When working on WinVN source code, adhering to the following conventions will make everyone's life easier:
1) discuss your idea on the list, as it's quite possible that someone else is working the same thing.
2) always work with the absolute latest version of the sources.
3) when editing, do not change unnecessarily code or comments unrelated to your work. This includes retabbing or reindenting code. We use a revision control system (GNU RCS) that is sensitive to these type of changes, and it is much more difficult to identify substantive changes from the cosmetic ones. Much of the source code has been reindented by others in the past using different editors... this has led to chaotic indentation in many of the source files that is very hard to read. I am addressing this in a piecemeal fashion, using automatic indentation tools (GNU indent).
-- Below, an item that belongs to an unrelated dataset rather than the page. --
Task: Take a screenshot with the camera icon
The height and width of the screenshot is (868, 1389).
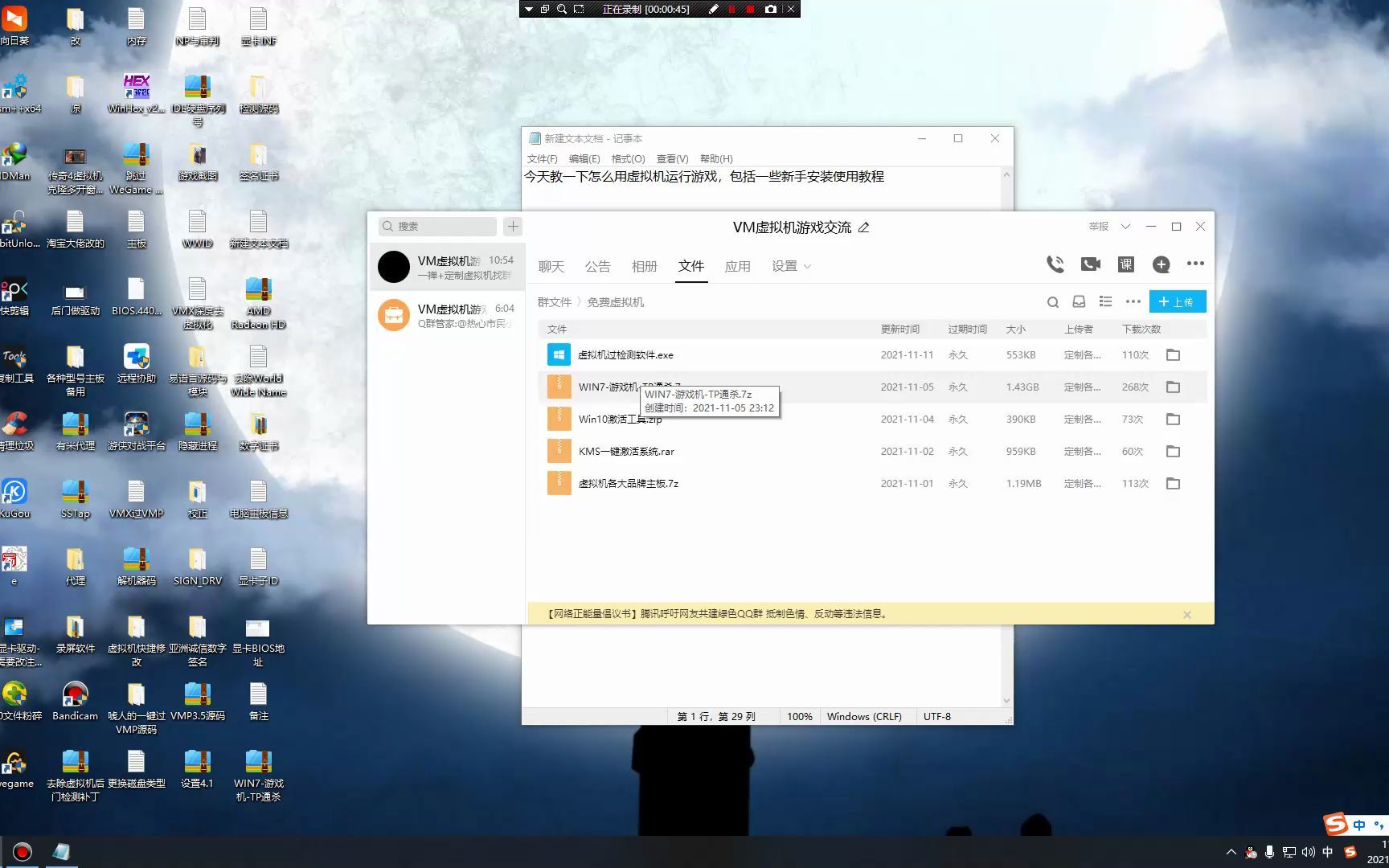Action: pyautogui.click(x=770, y=9)
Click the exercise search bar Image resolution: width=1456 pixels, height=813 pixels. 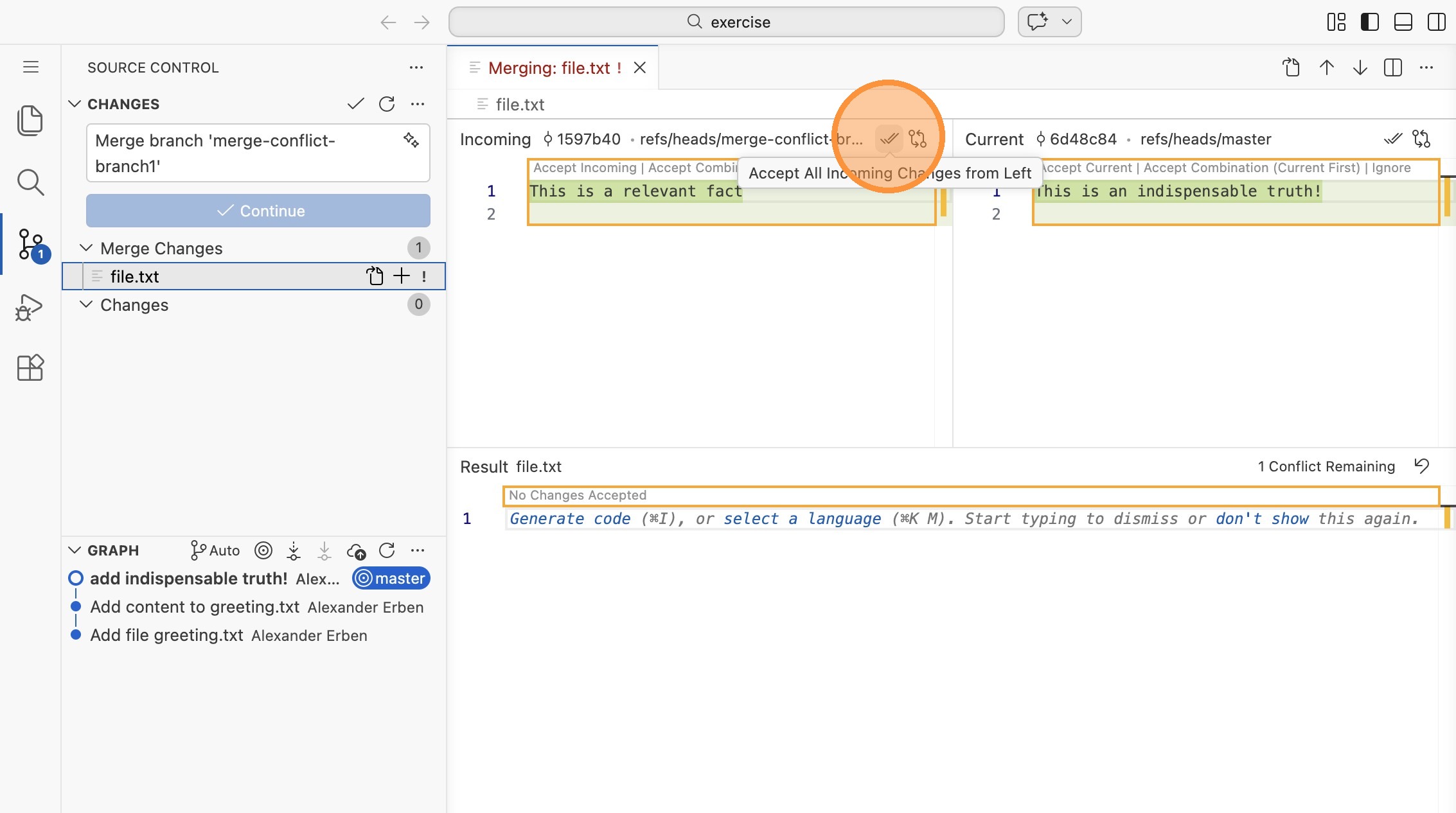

If there's a source file that you are particularly frustrated with, let me know, and I will indent it in a separate revision step.
4) don't add or change any of the RCS information at the head of the source files. This information is maintained automatically, and mucking with it can cause confusion and more work.
5) submit whole files, and only the files you have changed.
6) Please zip the sources (even if it's only one file), and send them to the maintainer (me, email@example.com) in an encoded format. You may use a MIME encoder (mpack, ELM&PINE 'attach') or uuencode.
Often when a feature is added, it is appropriate to implement it as a configurable option, in order to avoid confusing current users, and to satisfy the small number of people who may actually dislike it.
For examples of configurable options, look at the .ini file maintenance code, and the 'Config/Misc' dialog box implementation.
You should also keep in mind that WinVN is a public domain project, and the licensing terms (or lack of them) apply. If you are unhappy with this - say, with the idea that just about anyone can take WinVN, including your
code, and make a living (or even a killing), then you should let us know before spending a lot of effort.
Note that (of course) you have the right to maintain a separate version of WinVN, and even collaborate with others if you don't like these [un]conditions. We don't encourage this, but you should be aware that it is an option.